Проблема поиска смысла своего существования, определения жизненных целей важна для сохранения психического здоровья любого человека и в любом возрасте. Но отрочество и юность — это периоды жизни, когда эта проблема действительно становится ключевой. При этом принципиально то, что эти цели подросток должен ставить перед собой в конечном счете самостоятельно.

В психологические консультации часто обращаются родители подростков и старших школьников с такими жалобами: «Он (она) ничего не хочет», «Он (она) не знает, чего хочет» и т. д. Эта проблема нередко совершенно справедливо волнует родителей внешне вполне благополучных подростков, и помочь в ее решении бывает порой достаточно сложно.
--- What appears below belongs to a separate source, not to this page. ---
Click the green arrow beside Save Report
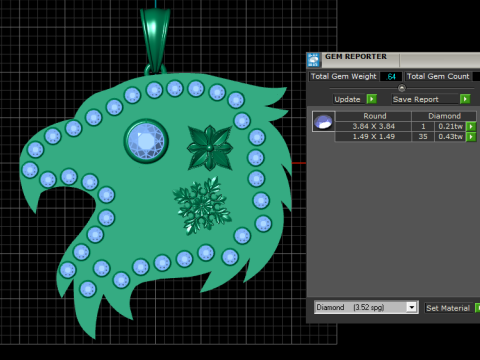This screenshot has height=360, width=480. click(465, 99)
Чрезвычайно остро проблема целеполагания и временной перспективы стоит у тех подростков и юношей, развитие которых, так или иначе, отклоняется от нормативного. В целом ряде исследований было показано, что для различных категорий трудных подростков (делинквентов, неуспевающих и т. п.) характерно отсутствие жизненных целей, обеднение, сужение и деформация временной перспективы. Различные деформации субъективной перспективы будущего, процесса целеполагания обнаруживаются и при изучении больных шизофренией, неврозами, страдающими посттравматическими стрессовыми расстройствами, другими психическими и соматическими заболеваниями.
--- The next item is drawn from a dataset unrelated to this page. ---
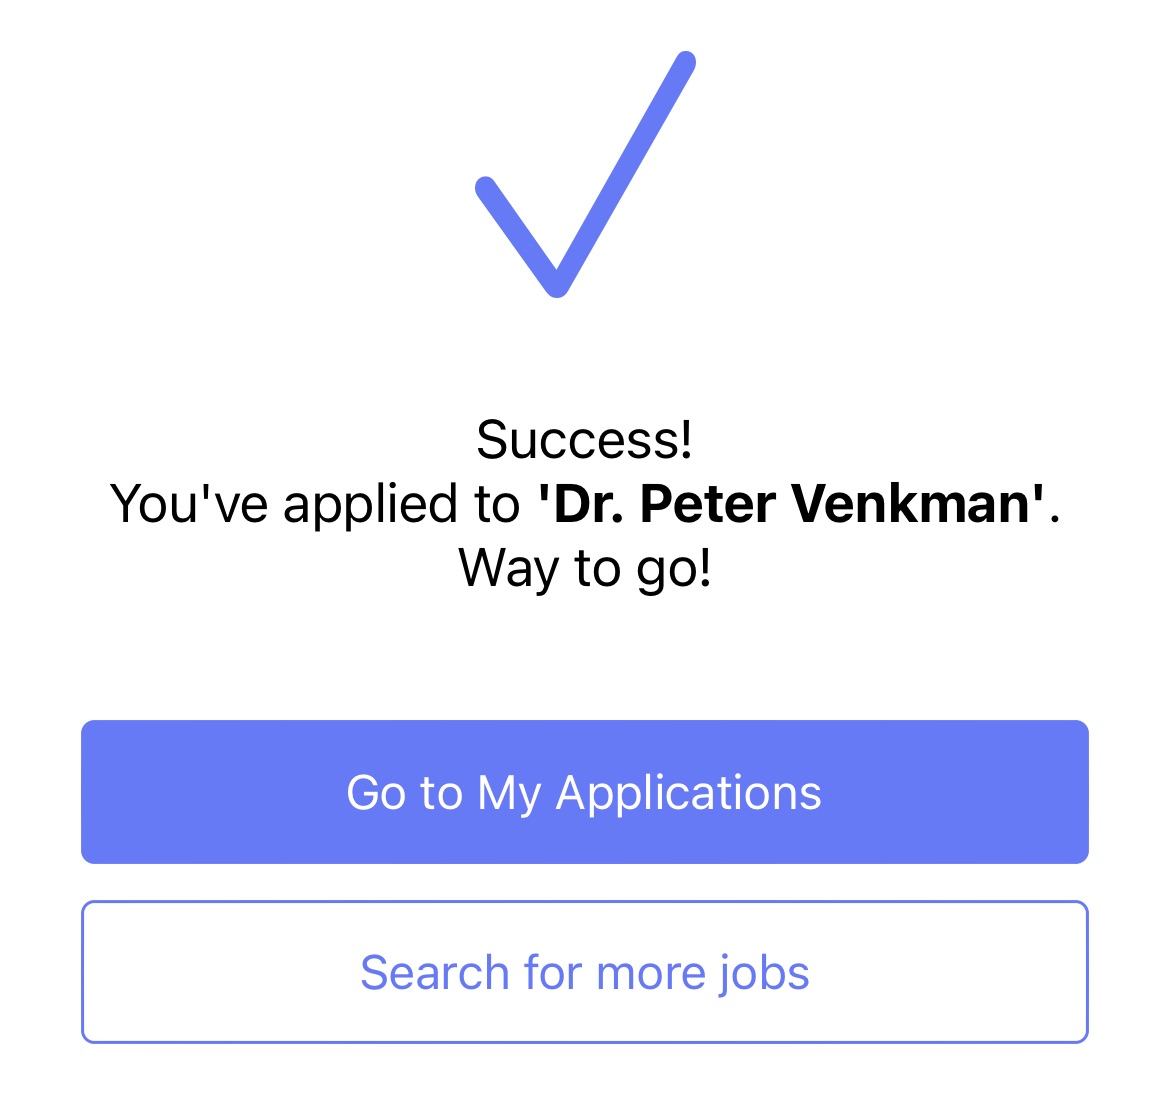The image size is (1170, 1110).
Task: Open Go to My Applications
Action: (585, 791)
Обедненная, противоречивая и сокращенная временная перспектива характеризует подростков с так называемым депривационным синдромом, который формируется у детей-сирот, воспитывающихся вне семьи, в условиях детских домов и интернатов[8].

Отдельная тема — гендерная специфика временных перспектив, на которую указывают как отечественные, гак и зарубежные исследователи. Причем различия между мальчиками и девочками в их отношении к будущему впервые возникают именно в подростковом возрасте. Девочки-подростки в современном обществе в это время начинают понимать и так или иначе переживать определенное противоречие между их профессиональными планами и намерениями, стремлением профессионально и карьерно реализоваться в будущем, с одной стороны, и желанием создать семью, воспитывать детей — с другой. Это бывает непросто совместить не только в реальной жизни, но и в том, как эта будущая жизнь субъективно представляется в отрочестве и юности. Такая противоречивость не характерна для мальчиков.

Как показывают исследования, в современном обществе, в котором существует вариативность образования, жизненные перспективы в достаточной степени различаются у подростков и юношей, получающих образование в разных типах школ — государственных, негосударственных, вальдорфских, различного профиля специализированных школах, суворовских училищах и т. д.[9] Это также говорит о значимости не просто собственно возрастного фактора, но и всего социокультурного контекста, формирующего социальную ситуацию развития в период подросткового и раннего юношеского возраста.

  • [1] Левин К. Теория ноля в социальных науках //Левин К. Динамическая психология. М.:Смысл, 2001. С. 241−242.
  • [2] Там же. С. 242.
  • [3] Выготский Л. С. История развития высших психических функций // Выготский Л. С. Собрание сочинений: в 6 т. Т. 3. М.: Педагогика, 1983. С. 327—328.
  • [4] Толстых II. II. Жизненные планы подростков и юношей // Вопросы психологии. 1984.№ 3. С. 79−86.
  • [5] Эриксон Э. Идентичность: юность и кризис. М.: Прогресс, 2006. С. 96.
  • [6] Seginer R. Future orientation in time of threat and challenge: How resilient adolescentsconstruct their future // International Journal of Behavioral Development. 2008. Vol. 32. № 4.P. 272−282.
  • [7] Кон И. С. Психология юношеского возраста. M.: Педагогика, 1979. С. 141.
  • [8] См.: Прихожан А. М., Толстых Н. Н. Психология сиротства. СПб.: Питер, 2007; Жильцова О. Н. Особенности представлений о жизненных перспективах подростков, оставшихсябез попечения родителей: дис… канд. психол. наук. М., 2014.
  • [9] См., например: Толстых II. II. Хронотоп: культура и онтогенез. М. — Смоленск: Универсум, 2010.